-- Begin Text block --

How does Hegel support this criticism of mechanism without
appealing either to empirical considerations or to mere assumptions about the
world? He does so by connecting Kant’s sense of mechanism with a problem
concerning merely ‘external’ ‘notions’ which creates general difficulties
concerning the distinction between explanation and description. On the one
hand, generally anti-realist proposals will attempt to distinguish explanation
as a special type or form of redescription of the explanandum, for instance,
one that provides general laws covering such cases. But the total mechanism
hypothesis would render arbitrary all the concepts in which such laws or
explanations might be stated, blocking such proposals. On the other hand,
generally realist proposals will claim that explanation is distinguished in
stating the facts about the distinct and independent ‘real ground’ at work
behind events. But introducing any sort of real ground as distinct and
independent of the explanandum inevitably blocks any substantial account of
the relationship in virtue of which anything is supposed to be explained. So
whichever way we turn, within the limits of the mechanism thought experiment,
we are bound to lose the distinction between explanation and description, and
so the notion of explanation
itself.24
It thus turns out that any attempt to take seriously the proposal that only
mechanism explains will inevitably undermine itself by collapsing the notion
of explanation needed to frame that very proposal.
This argument is surprising in several respects. It differs
from many accounts of Hegel’s argument, in that it draws neither on a
stringent standard concerning complete, total or perfect explanation, nor on
claims about specific types of phenomena (e.g. living beings, ourselves) which
are supposed to be mechanically
inexplicable.25
There is nothing especially unusual about the problems concerning explanation
which drive Hegel’s argument, but Hegel’s attempt to turn these problems to
the end of a criticism of mechanism and, ultimately, a defense of teleology is
certainly an unusual and ambitious endeavor.

-- End Text block --

# Problem set:
[a] Answer these questions about the passage on Hegel's criticism of mechanism:
(i) According to realist proposals, what distinguishes explanation?
(ii) What would the total mechanism hypothesis render arbitrary?
(iii) What two things does the argument not draw on, unlike many accounts of Hegel's argument?
[b] Carry on the passage about Hegel's criticism of mechanism, picking up after its last sentence.

-- Begin Supplied material --

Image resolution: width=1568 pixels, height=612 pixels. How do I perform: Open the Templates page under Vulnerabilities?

-- End Supplied material --
-- Begin Supplied material --

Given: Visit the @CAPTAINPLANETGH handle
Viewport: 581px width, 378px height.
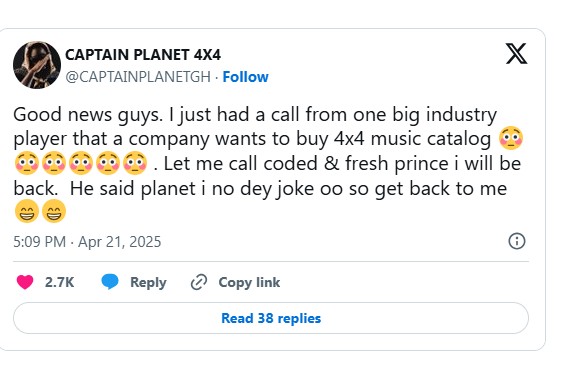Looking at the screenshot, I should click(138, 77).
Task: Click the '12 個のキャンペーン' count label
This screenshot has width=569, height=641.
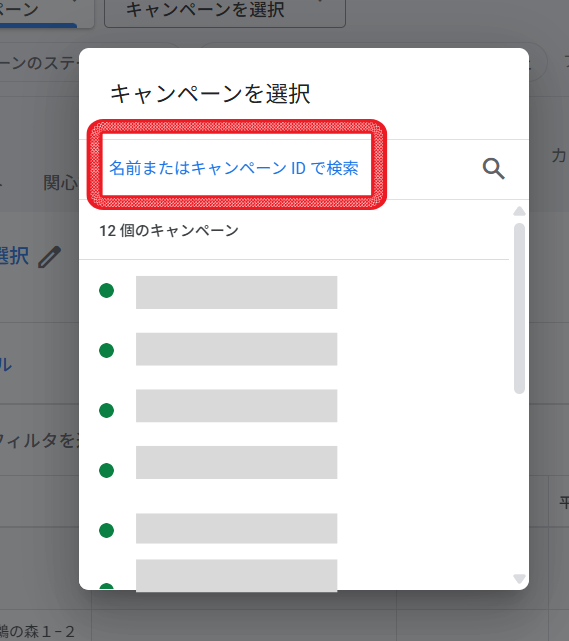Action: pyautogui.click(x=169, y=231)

-- End Supplied material --

# The responses:
[a]
(i) Explanation is distinguished in stating the facts about the distinct and independent 'real ground' at work behind events.
(ii) All the concepts in which such laws or explanations might be stated.
(iii) It does not draw on a stringent standard concerning complete, total or perfect explanation, nor on claims about specific types of phenomena (e.g. living beings, ourselves) that are supposed to be mechanically inexplicable.

[b]
How successful is Hegel? That will have to depend, first of
all, on the status of two crucial premises, namely: (i) that the distinction
between explanation and description is objective, not merely relative to
arbitrary or subjective interests; and (ii) that this distinction needs, and
can be given, a substantial philosophical account. That the total mechanism
hypothesis blocks such accounts is, given these premises, indeed good reason
to reject the hypothesis. Of course, like any philosophical argument, Hegel’s
mechanism argument cannot do everything. It succeeds at associating
philosophical costs with the total mechanism hypothesis, and suggesting
philosophical benefits to follow from the rejection of that hypothesis; but it
does not itself counter every possible argument that these costs are worth
paying and/or that these benefits are worth foregoing or perhaps not
forthcoming at all. In this respect Hegel’s treatment of mechanism essentially
depends on the surrounding arguments in the Logic. In particular, the
preceding sections of the Logic must contribute some way of driving up
the philosophical costs involved in simply rejecting the premises.
Furthermore, Hegel’s subsequent treatment of teleology needs to make the case
that philosophical benefits too valuable to ignore or overlook—for instance, a
superior account of the grounds of explanation itself—really do follow the
rejection of the total mechanism hypothesis. Hegel’s own premises will make
this a very tall order, and so far I’ve said nothing to show he can meet the
challenge, other than sketching above a possible Hegelian strategy concerning
the goal-directed nature of the process of scientific inquiry.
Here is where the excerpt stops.